2011 Moss Wood "Moss Wood Vineyard" Wilyabrup Margaret River Western Australia

SKU #1253151 97 points James Halliday

 Moss Wood at its best, everything in its right place, perfectly balanced, and speaking of the vineyard, the vintage, the variety and the winemaker with equal conviction. Full purple-crimson; supple blackcurrant fruit is cosseted by superfine, but persistent, tannins and high quality French oak.

96 points James Suckling

 A bright, fragrant and aloof style of cabernet sauvignon that has plenty of lively and vibrant fruit in the mix, behind cedary oak and a gentle layer of leaves and brick dust. The fruit is in the Wilyabrup spectrum of red berries and cassis. The palate has smooth, fabric-like tannins on offer with an evenly formed, graceful and slow-building ascent through to the finish. Very nicely framed up, well balanced and a gently fleshy release through the finish. Drink in 2019.  (2/2015)

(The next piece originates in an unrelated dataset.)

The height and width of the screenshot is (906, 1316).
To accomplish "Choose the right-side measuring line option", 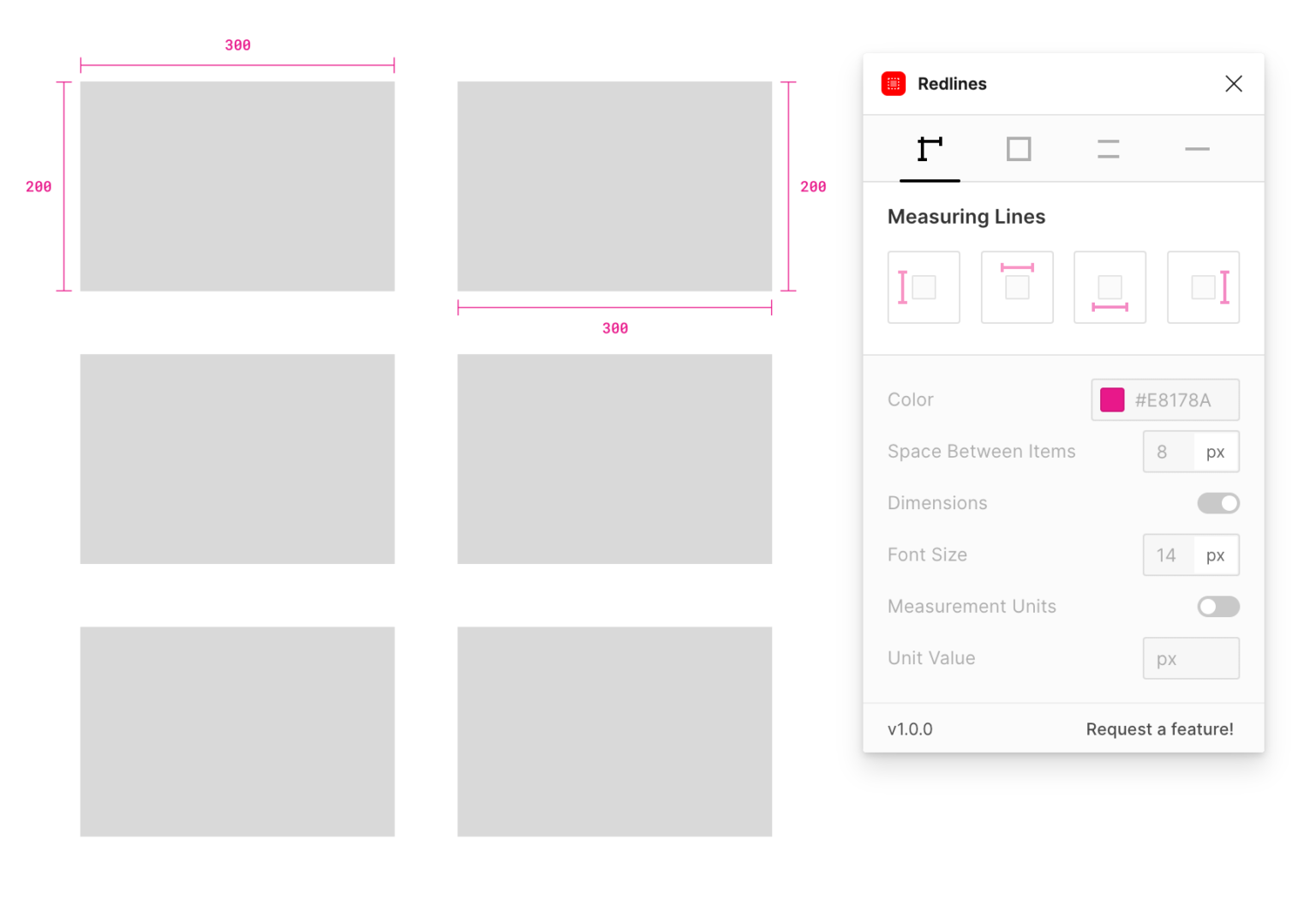I will [x=1203, y=287].
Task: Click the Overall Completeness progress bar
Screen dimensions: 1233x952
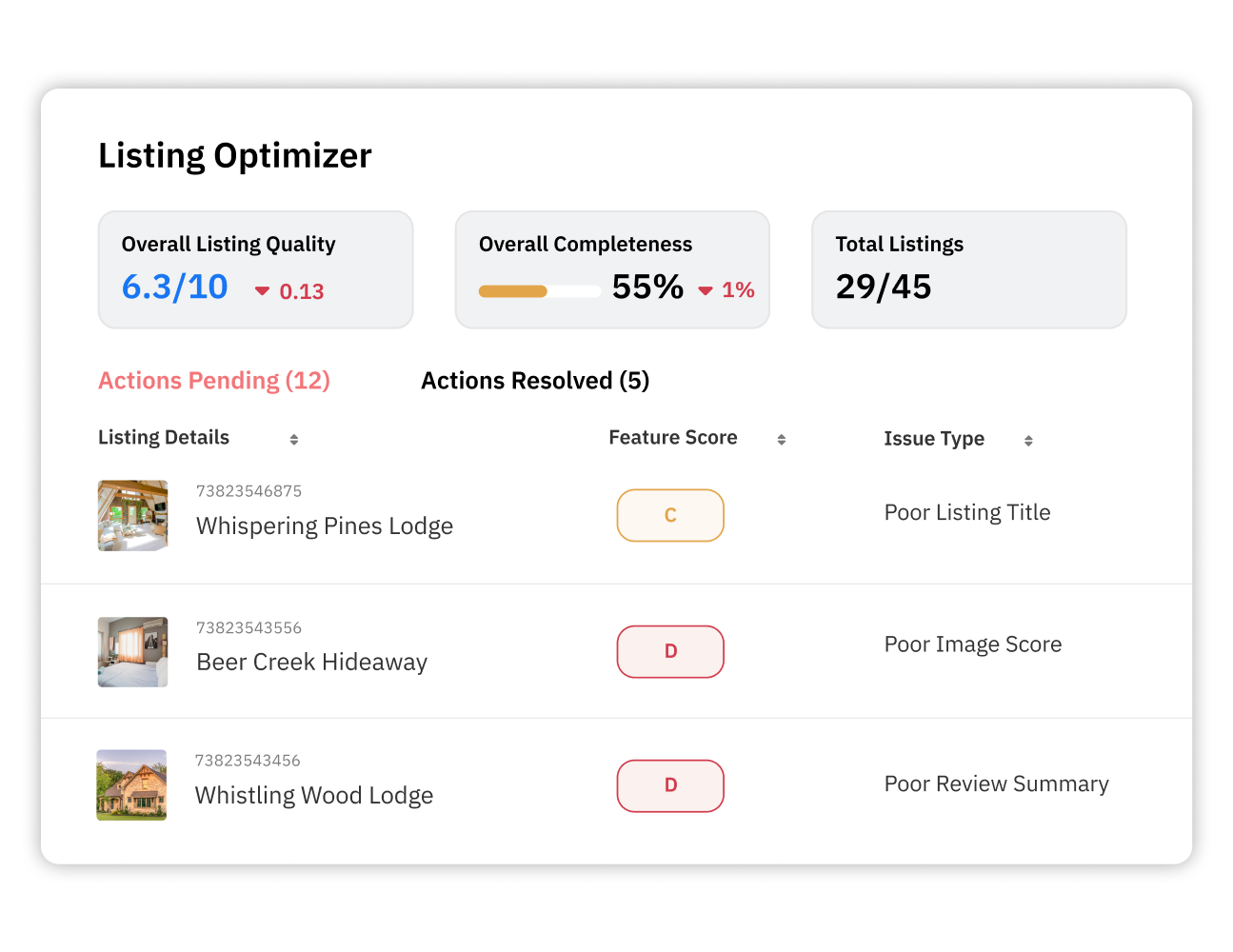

95 points Robert Parker's Wine Advocate

 Deep garnet-purple in color, the 2011 Cabernet Sauvignon has an enticing nose of mulberries, black-plum preserves, cassis and blueberries with an undercurrent of violets, cedar and menthol. Medium-bodied and demonstrating great finesse, even at this youthful stage, the expressively perfumed, black-fruit flavors are nicely framed by firm, ripe tannins and refreshing acid. It finishes with incredible length. Drink it 2015 to 2025+. (LPB)  (8/2014)

95 points Wine Enthusiast

 Perhaps the best young wine I've tasted from Margaret River, this makes a compelling case for the region's Cabernet. Pure cassis fruit is lifted and framed by hints of toasted cedar, making for soaring aromatics and flavors, but what sets this wine apart is the tender, silky texture married to ample weight and richness. The finish lingers, with a supple, dreamy character that speaks to a gentle climate and careful winemaking. Drink now - 2030. (JC)  (4/2016)

93 points Vinous

 Inky ruby. Sexy dark berry and candied cherry scents are given depth by suave oak spice, vanilla and fruitcake nuances. Sweet cassis and blackberry flavours show excellent clarity, along with suggestions of anise and mocha. Gains sweetness with air, taking on floral pastille and vanilla qualities that carry through a long, clinging, lightly tannic finish. (ID)  (7/2014)

90 points Wine Spectator

 Supple, bright and expressive, with cherry, licorice and floral flavors that persist charmingly against lightly crunchy tannins on the finish. (Web Only - 2015)

18 points Jancis Robinson

 Very dark crimson. Round and sweet and balsamic. Warm year and broad and sweet. Charming and fresh. Willyabrup. 91% Cabernet Sauvignon, 4% Petit Verdot, 4% Cabernet Franc, 1% Merlot.  (9/2014)

K&L Notes

Winemaker's Notes: "Deep brick red; bright condition. Very scented; red fruit aromas of red currant and pomegranate; dark fruit aromas of blueberry and mulberry; floral, ethereal notes of violets, spice, dried herbs and red currant jelly; a background of tar, liquorice, seaweed, earth and cedar. On the palate - immediate impact of vibrant fruit flavours; red currant, black currant, rich, long and generous; full body; great length and breadth; very silky tannin gives the wine density and concentration but with excellent balance and leaves a smooth texture; soft, tarry oak notes on the finish.The fruit depth and balance of this wine is such that it has tremendous, immediate appeal and can certainly be enjoyed now and over the next five years. However, purists need not fear because we also strongly recommend it for cellaring for at least 15 years, by which time the tannins will have softened a little and there will be some evidence of the bottle bouquet. To allow the wine to reach final maturity and display its full array, it should be cellared for 25 years."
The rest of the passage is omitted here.